My major research interests focus on the mechanisms and evolution of animal movement. I am particularly interested in how muscles work in natural behaviors. Muscles are versatile motors. They can pull against each other and against their tendons in complex ways. They can act as accelerators or brakes, and their tendons can act as springs that recycle energy. These mechanisms can also interact in ways that enhance strength and reduce cost.
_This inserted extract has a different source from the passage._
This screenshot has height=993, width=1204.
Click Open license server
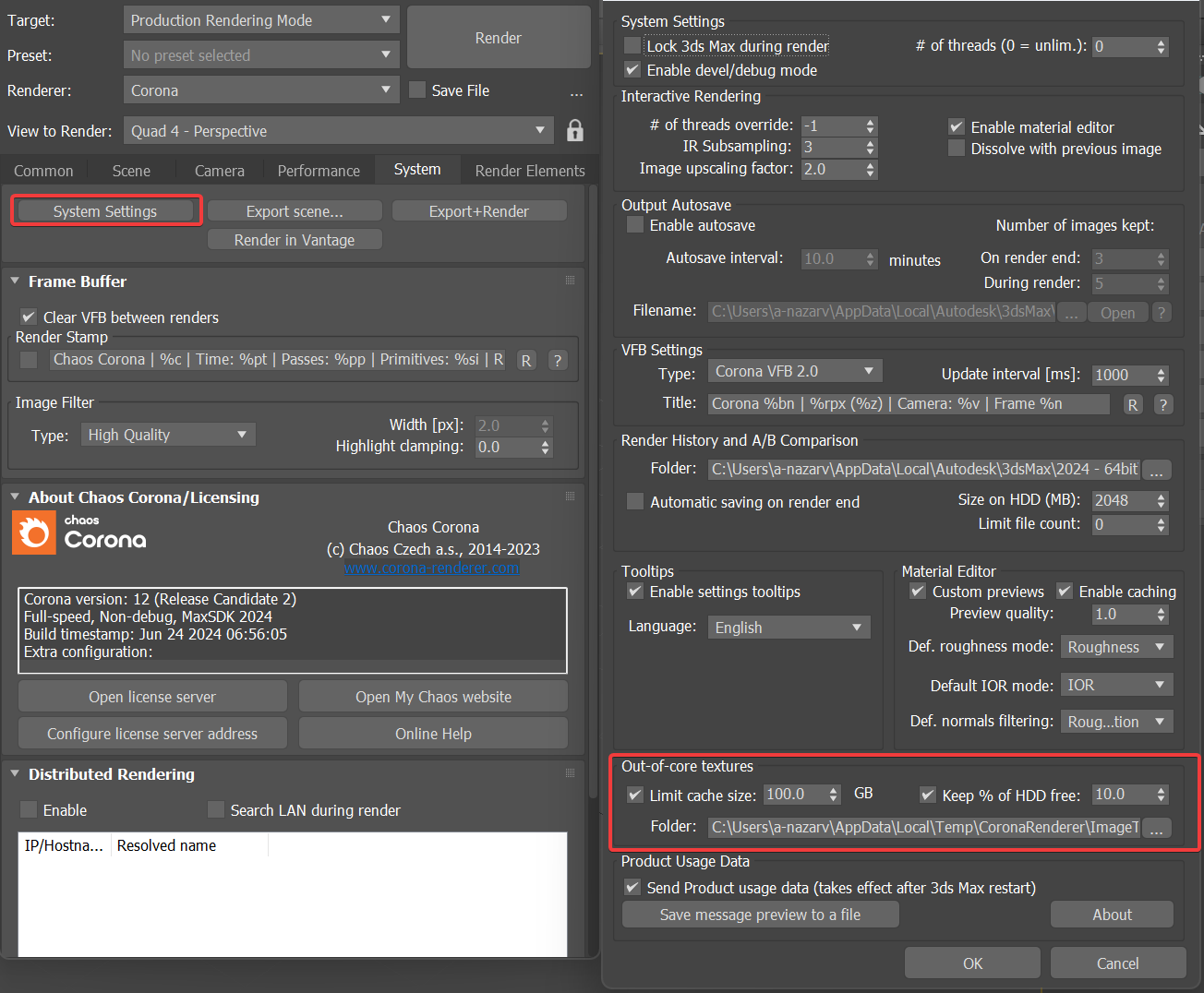(152, 696)
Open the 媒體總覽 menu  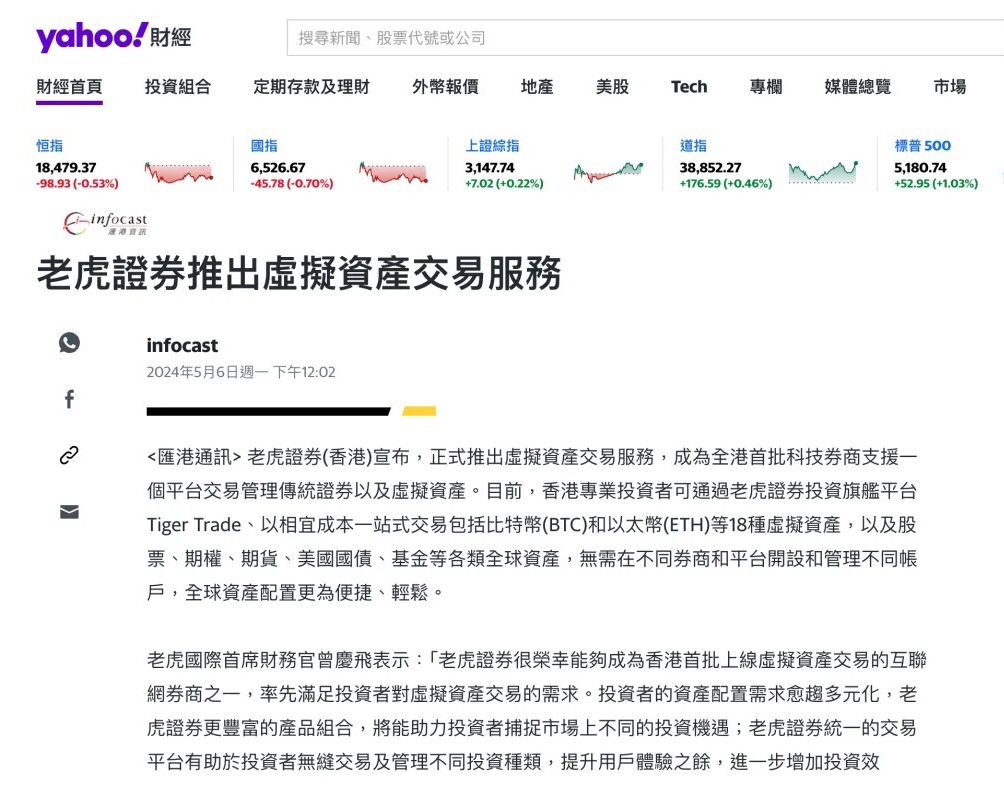857,87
For many years, I have been studying how the complex muscle-tendon networks of snakes are used to produce and control movements that differ in speed, strength, and duration. The behaviors I have been studying include snake locomotion, constriction, and swallowing. See some of the study species (opens in new window).Snakes are uniquely interesting models for this kind of integrative research. Their simplified body form constrains their movements to bending and twisting, but their complex musculature supports a diversity movements and behaviors. For example, snakes use at least five distinct kinds of locomotion, as well as a variety of prey capture and feeding movements, such as striking, constriction, and swallowing. These behaviors require different speeds, strengths, and ranges of motion, but are all produced by the axial muscles and skeleton. Most of my current research addresses the relationships among muscle anatomy, mechanics, and energetics in muscles. Snakes are excellent models for studying these things, because the spinal muscles interact in complex ways that can enhance contractile performance, and the tail muscles in many species can sustain high levels of exercise without becoming fatigued. Muscles such as these can show particularly clear relationships among anatomy, mechanics, and physiology that are difficult to measure in other groups of muscles.
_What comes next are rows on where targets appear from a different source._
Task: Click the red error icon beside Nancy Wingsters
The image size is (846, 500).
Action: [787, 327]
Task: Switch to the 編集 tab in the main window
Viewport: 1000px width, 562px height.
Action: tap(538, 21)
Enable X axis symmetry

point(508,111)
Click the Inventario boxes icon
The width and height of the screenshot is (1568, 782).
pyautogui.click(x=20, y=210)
Small shrimp, big journey (picture to come...)
My research is not just restricted to vertebrates. With Ray Bauer and Jim Delahoussaye, I am studying the migration of juvenile Ohio shrimp (Macrobrachium ohione) up the Atchafalaya River every fall. These incredible little shrimp hatch in brackish marshes on the Louisiana coast and swim upstream by the millions as far as they can go. We're studying how they do that. Historically, they used to make it from the Gulf Coast to the Ohio River, which pretty remarkable for such shrimpy (inch-long) shrimp! For more information, see Dr. Bauer's website about this project (opens in new window). And stay tuned for more about this project in the near future.
Jumping slugs!For a while, I also studied jumping in slugs. Yes, there are such things as jumping slugs, although I've only been able to make them flip-flop rather than actually jump. I hope to continue this project and document them in flight via slow-speed video recordings.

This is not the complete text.